Hundreds of thousands of Ukrainian refugees are fleeing from their home country due to the Russian invasion. Many are still trying to leave Ukraine, filling the routes out with cars stretching for miles. But those who could cross the borders require help.
The Russian invasion of Ukraine began on February 24 and is ongoing, forcing more people to leave to the neighboring countries. The war has so far has cost tens of thousands of lives and can leave a war-torn Ukraine behind.
Valeria’s journey to becoming a refugee
Valeria, 21, a student who crossed the borders of Poland from Ukraine, is mourning the fact that she won’t return to her normal life in Ukraine. She never thought about leaving her country, even her village, when the war started. She told Politics Today, “We thought that it would be safer in villages; but it wasn’t.” Her father drove her to Kyiv, the capital, where she got on an evacuation train to Lviv on her way to Poland.
She added that “it was horrible. Too many people were on the train, there was no place. We stayed on the train for 12 hours, and sometimes we got a chance to sit on suitcases or the floor.” After she arrived in Lviv, she stayed there for a few days. Her friend drove her to the border, which she crossed on foot. Later, a volunteer took her and drove her to Warsaw. She notes that “it was quite amazing how people in other countries volunteered and helped us get to places, have food or somewhere to stay.”
EU Open-Door Policy
EU countries opened their doors to Ukrainian refugees from the first day. However, many host states are ill-prepared for this scale of mass displacement. In many countries, locals have opened their houses while many NGOs and governmental agencies are trying to protect and assist the refugees by providing for their basic needs.
Filippo Grandi, the United Nations high commissioner of refugees, recently identified the refugee crisis in Ukraine as “the fastest-growing refugee crisis in Europe since World War Two.” The UN reported that there are over two million refugees according to data published on March 8, 2022. Many of the refugees landed in Poland, which shares a border of 428 km with Ukraine. According to a UN report, the government of Poland has accepted over 1.2 million refugees, and the Poles have shown a warm reception to their neighbors.
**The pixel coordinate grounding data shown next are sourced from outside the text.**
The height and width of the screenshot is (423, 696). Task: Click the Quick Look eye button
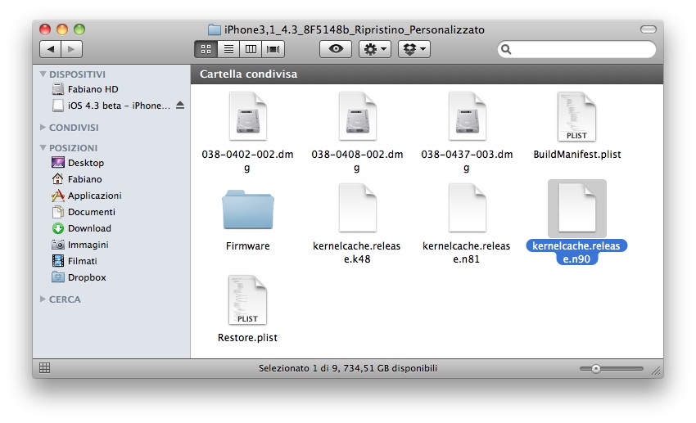tap(335, 49)
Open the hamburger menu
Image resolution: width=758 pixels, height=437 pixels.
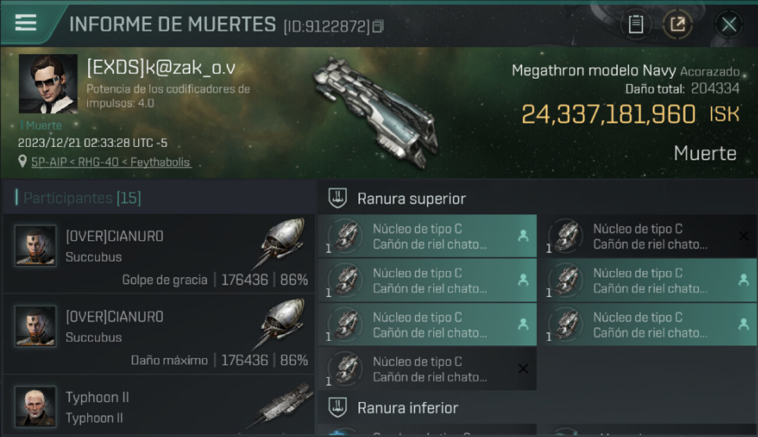coord(26,23)
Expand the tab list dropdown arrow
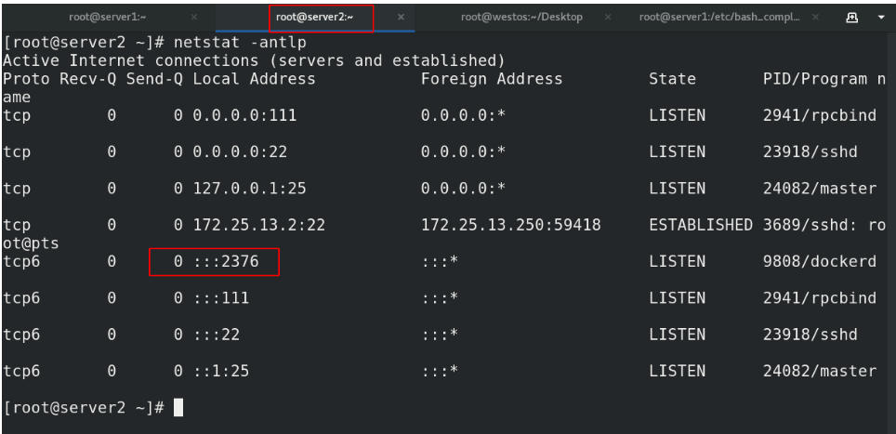 tap(881, 17)
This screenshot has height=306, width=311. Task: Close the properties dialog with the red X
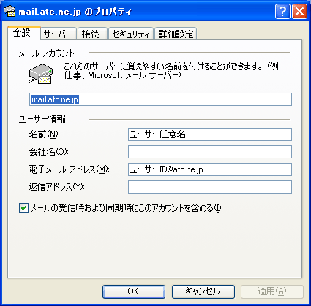point(299,11)
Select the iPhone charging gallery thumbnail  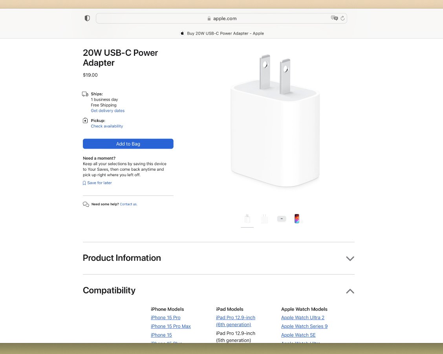(x=297, y=219)
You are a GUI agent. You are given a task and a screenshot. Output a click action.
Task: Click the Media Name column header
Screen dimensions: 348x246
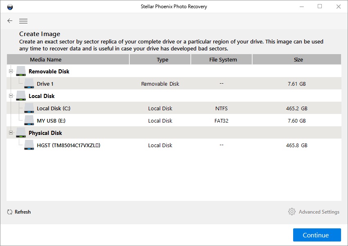tap(68, 59)
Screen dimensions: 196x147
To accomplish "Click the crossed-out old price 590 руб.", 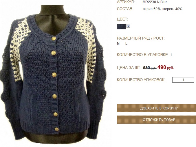I will [x=150, y=68].
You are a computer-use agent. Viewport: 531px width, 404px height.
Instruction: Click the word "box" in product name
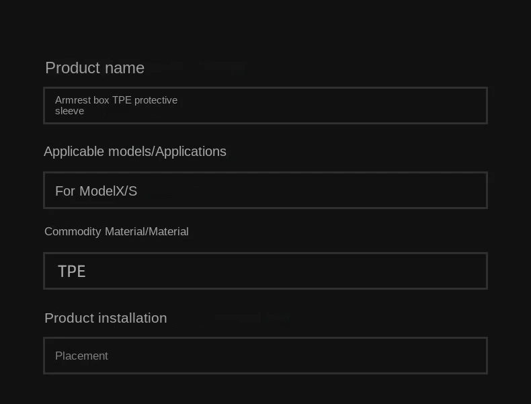coord(101,100)
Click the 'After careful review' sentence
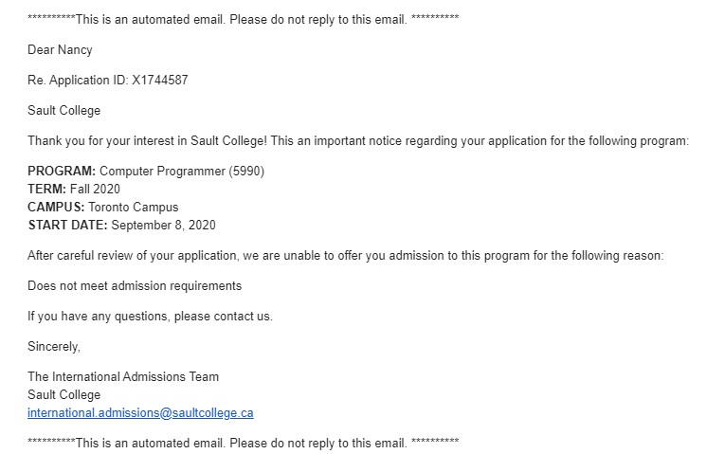The height and width of the screenshot is (454, 706). 346,256
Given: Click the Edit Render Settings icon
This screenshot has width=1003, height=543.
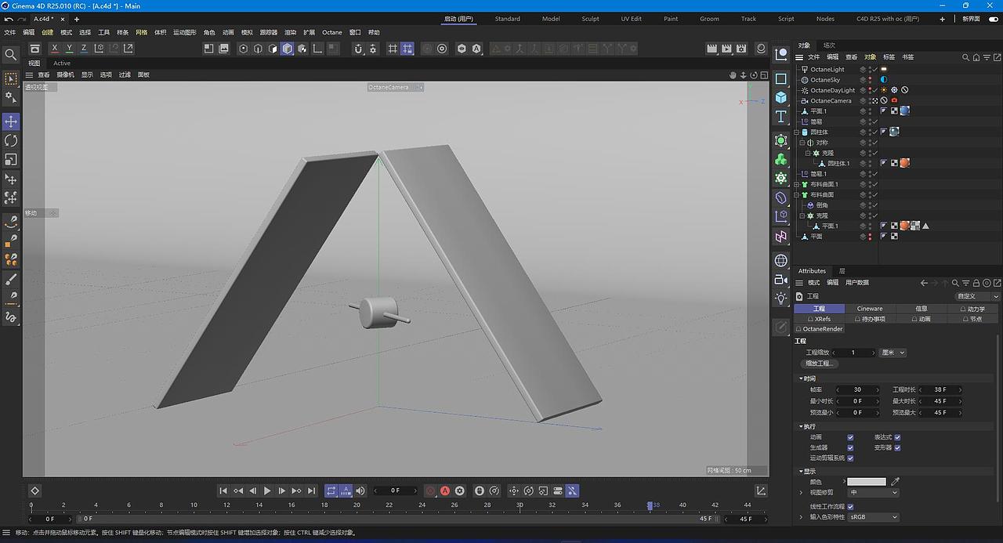Looking at the screenshot, I should tap(740, 48).
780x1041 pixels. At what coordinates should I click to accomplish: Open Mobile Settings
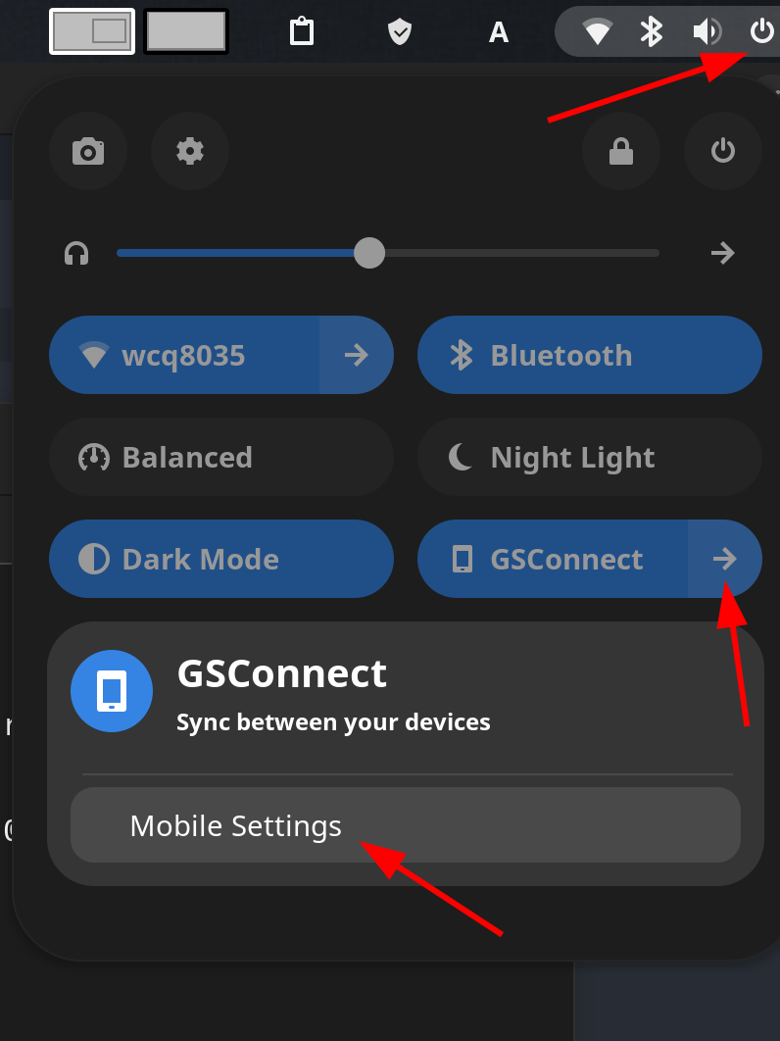(406, 825)
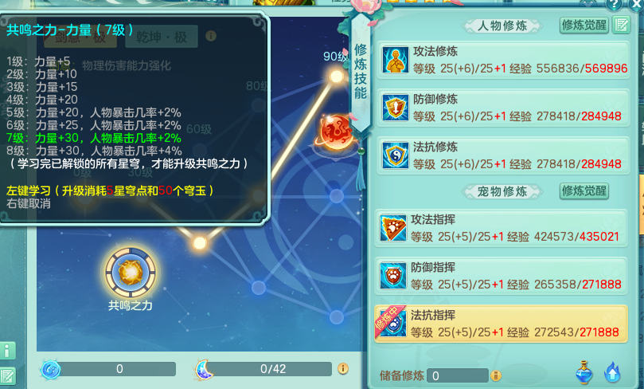644x389 pixels.
Task: Click the 防御修炼 shield icon
Action: coord(395,108)
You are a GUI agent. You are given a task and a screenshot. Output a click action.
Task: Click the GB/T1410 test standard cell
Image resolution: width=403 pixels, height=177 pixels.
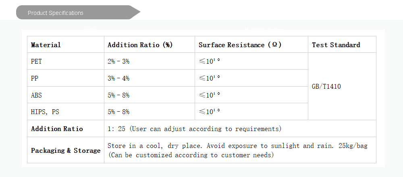tap(326, 87)
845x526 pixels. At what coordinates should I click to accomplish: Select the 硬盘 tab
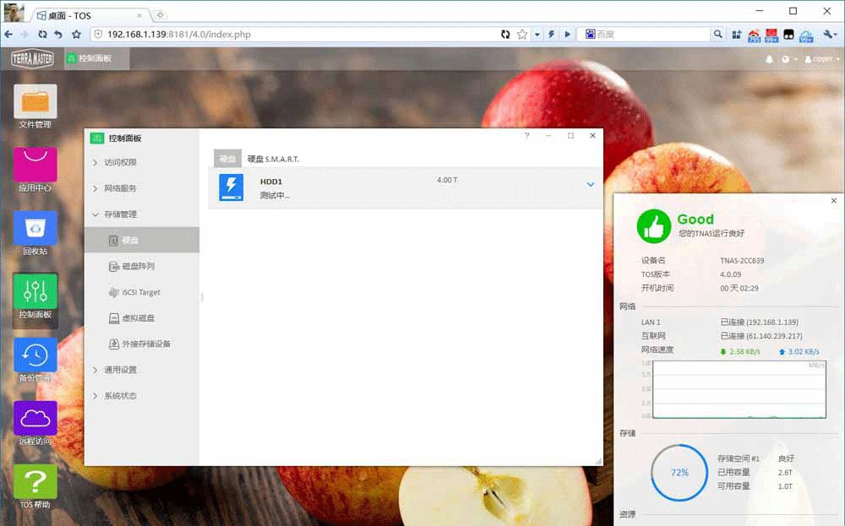tap(227, 159)
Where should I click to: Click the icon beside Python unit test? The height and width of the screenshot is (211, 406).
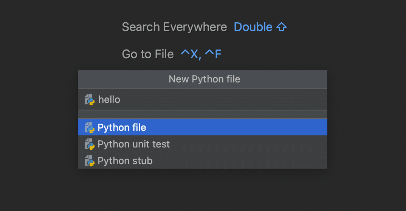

Over the past few weeks, many other countries have also accepted a significant number of refugees. Moldova, a country with a population of four million, has taken 82,000 refugees. The country bears a great importance in terms of its long border with Ukraine, which stretches for 939 km, the longest after Ukraine’s border with Russia.
Hungary is another country where many Ukrainians have fled. Almost 203,000 refugees have crossed the 103 km long border between Ukraine and Hungary, the UNHCR has said.
In the south, Ukrainians cross the borders of Romania in order to access humanitarian assistance. According to UN data, by March 8, nearly 150,000 Ukrainian refugees arrived in Romania, which is regarded as a gate to Europe. Just like in Poland, Romanians quickly organized help for their neighbors. Using social media, people who wanted to help refugees mobilized and aided with their basic needs.
Nearly 100,000 Ukrainians have fled to Russia as well, according to the UNHCR. Other European countries have accepted a total of 235,000 Ukrainian refugees since the beginning of the conflict.
Ukraine’s neighbor in the Black Sea, Turkey, is one of the countries that is watching the conflict with alarm. According to Turkey’s Minister of Interior Süleyman Soylu over 20,000 Ukrainians arrived in Turkey by March 6.
At the same time, many people had to leave their homes to flee to safer cities within Ukraine. The UNHCR has reported that over one million people have been internally displaced in Ukraine. Lviv, a city located in the northwest of Ukraine, is a destination people are trying to reach. The city had a population of 720,000 people before the war. Tens of thousands of people flooded the city, especially those who escaped the Ukrainian capital, Kyiv. The city is a passage point for those who want to cross to Poland, Slovakia, and Hungary.
Apart from the Ukrainian refugees who have managed to flee, many are still trying to cross the borders to European countries. Most of them are women and children since men aged between 16 and 60 have been banned from leaving the country by the Ukrainian authorities.